# To do
Copy nothing but the lines below running from the line containing "Viewport: 764px width, 438px" through the line containing "Task: Select the Resistenza", both end lines included.

+ + +

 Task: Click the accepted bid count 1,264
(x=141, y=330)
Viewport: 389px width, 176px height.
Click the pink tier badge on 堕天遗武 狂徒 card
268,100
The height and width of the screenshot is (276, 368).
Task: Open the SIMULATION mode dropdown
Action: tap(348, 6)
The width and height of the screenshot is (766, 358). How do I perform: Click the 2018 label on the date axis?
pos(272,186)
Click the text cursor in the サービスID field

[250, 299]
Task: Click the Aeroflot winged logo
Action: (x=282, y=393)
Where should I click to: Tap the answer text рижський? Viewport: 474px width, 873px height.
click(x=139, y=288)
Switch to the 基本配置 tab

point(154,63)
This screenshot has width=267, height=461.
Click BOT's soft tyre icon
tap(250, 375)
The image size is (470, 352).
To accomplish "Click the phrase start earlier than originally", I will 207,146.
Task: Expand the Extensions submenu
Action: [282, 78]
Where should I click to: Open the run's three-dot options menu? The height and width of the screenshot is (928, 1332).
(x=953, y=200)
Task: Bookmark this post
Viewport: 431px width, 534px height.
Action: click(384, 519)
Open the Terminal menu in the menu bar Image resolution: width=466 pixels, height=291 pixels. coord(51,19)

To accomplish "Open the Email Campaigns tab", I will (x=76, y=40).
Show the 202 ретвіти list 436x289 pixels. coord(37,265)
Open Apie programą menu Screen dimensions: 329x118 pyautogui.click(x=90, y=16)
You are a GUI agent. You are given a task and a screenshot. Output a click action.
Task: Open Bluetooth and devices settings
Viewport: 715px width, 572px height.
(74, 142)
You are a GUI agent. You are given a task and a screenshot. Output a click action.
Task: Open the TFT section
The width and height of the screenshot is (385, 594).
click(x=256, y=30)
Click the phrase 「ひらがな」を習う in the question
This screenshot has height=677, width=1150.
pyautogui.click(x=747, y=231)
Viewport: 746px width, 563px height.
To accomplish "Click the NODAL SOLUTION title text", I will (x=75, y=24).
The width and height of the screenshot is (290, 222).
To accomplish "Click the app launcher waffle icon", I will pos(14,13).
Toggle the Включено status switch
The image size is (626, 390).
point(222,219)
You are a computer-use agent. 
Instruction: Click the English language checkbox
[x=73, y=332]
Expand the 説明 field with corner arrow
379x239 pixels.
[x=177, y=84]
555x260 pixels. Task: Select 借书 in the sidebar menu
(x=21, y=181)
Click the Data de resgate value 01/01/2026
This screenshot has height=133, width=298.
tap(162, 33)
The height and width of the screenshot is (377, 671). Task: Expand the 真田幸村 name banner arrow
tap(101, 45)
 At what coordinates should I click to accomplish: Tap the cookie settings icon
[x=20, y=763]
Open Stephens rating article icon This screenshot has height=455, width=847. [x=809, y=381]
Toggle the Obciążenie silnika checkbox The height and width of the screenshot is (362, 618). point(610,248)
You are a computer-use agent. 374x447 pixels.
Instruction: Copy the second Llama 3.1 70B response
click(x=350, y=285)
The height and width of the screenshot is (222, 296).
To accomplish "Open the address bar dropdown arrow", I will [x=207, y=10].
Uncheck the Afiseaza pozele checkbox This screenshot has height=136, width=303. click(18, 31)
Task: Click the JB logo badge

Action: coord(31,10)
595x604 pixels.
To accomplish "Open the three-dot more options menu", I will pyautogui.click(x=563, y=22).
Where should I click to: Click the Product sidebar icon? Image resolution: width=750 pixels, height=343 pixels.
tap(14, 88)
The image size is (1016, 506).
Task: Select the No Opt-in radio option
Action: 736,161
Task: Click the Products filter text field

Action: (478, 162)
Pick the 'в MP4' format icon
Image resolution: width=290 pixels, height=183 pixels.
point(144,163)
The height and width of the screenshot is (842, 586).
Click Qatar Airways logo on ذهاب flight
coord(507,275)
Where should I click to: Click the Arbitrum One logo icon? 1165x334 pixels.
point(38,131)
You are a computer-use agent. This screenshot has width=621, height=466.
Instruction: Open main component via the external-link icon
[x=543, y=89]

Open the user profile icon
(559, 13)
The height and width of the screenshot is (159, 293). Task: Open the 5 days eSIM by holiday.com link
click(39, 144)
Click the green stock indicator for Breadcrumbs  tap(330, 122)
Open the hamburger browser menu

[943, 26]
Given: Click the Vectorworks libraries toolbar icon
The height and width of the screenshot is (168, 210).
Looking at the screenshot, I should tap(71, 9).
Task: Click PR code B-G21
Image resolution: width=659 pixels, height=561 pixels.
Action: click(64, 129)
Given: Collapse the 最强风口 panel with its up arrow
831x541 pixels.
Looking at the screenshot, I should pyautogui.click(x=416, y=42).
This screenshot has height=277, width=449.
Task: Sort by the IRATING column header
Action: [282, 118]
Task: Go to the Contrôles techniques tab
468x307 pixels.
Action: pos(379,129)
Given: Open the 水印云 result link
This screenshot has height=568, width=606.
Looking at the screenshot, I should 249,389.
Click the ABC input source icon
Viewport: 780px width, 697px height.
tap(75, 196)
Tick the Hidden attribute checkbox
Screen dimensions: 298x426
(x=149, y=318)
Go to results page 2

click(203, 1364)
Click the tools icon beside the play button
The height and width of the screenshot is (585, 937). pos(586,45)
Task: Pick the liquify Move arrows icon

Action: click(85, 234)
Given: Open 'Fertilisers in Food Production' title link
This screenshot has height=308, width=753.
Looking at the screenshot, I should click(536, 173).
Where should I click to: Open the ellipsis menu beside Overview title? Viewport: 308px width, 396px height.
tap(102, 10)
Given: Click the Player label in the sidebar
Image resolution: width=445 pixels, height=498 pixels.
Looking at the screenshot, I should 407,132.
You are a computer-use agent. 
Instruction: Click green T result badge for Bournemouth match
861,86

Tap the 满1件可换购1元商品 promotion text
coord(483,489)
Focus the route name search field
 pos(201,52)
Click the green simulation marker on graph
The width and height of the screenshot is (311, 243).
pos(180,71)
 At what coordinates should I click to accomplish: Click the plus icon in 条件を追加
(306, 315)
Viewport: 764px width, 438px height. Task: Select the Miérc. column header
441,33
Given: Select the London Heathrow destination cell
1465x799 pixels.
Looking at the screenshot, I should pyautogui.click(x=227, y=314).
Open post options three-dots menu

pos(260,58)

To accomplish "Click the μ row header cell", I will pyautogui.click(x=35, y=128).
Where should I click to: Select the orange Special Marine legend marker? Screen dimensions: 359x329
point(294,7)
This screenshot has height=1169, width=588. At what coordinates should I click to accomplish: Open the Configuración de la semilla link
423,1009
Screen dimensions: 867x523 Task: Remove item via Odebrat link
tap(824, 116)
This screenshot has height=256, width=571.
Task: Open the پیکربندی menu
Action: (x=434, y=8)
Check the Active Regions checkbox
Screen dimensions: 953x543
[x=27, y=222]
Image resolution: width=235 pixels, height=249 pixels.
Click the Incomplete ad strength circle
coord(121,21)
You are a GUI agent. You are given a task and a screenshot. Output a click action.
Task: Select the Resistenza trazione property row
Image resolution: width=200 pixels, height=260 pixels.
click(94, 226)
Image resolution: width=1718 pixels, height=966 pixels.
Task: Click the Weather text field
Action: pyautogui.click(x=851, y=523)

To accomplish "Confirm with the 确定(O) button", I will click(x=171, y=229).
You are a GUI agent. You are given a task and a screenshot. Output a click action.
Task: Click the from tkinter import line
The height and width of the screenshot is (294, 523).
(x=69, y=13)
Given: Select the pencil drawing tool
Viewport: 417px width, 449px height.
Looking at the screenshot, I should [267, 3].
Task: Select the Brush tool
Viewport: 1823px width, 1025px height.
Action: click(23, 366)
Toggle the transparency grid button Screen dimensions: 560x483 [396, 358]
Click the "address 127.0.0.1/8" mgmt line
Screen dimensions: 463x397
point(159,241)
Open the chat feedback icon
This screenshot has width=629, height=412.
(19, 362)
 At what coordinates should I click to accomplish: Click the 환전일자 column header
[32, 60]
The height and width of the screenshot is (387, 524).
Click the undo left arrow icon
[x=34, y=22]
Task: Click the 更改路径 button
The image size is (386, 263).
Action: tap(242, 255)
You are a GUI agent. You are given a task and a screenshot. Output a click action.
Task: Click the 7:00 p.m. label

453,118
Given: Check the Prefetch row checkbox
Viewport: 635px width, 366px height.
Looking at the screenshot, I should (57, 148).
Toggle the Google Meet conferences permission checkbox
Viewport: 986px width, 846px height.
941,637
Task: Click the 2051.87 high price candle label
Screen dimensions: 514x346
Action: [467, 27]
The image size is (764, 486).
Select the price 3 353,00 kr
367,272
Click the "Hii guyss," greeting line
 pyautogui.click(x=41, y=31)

+ + +

# Task answer
Viewport: 764px width, 438px height. Task: Select the Miérc. column header
441,33
Given: Select the London Heathrow destination cell
1465x799 pixels.
Looking at the screenshot, I should pyautogui.click(x=227, y=314).
Open post options three-dots menu

pos(260,58)

To accomplish "Click the μ row header cell", I will pyautogui.click(x=35, y=128).
Where should I click to: Select the orange Special Marine legend marker? Screen dimensions: 359x329
point(294,7)
This screenshot has height=1169, width=588. At what coordinates should I click to accomplish: Open the Configuración de la semilla link
423,1009
Screen dimensions: 867x523 Task: Remove item via Odebrat link
tap(824, 116)
This screenshot has height=256, width=571.
Task: Open the پیکربندی menu
Action: (x=434, y=8)
Check the Active Regions checkbox
Screen dimensions: 953x543
[x=27, y=222]
Image resolution: width=235 pixels, height=249 pixels.
Click the Incomplete ad strength circle
coord(121,21)
You are a GUI agent. You are given a task and a screenshot. Output a click action.
Task: Select the Resistenza trazione property row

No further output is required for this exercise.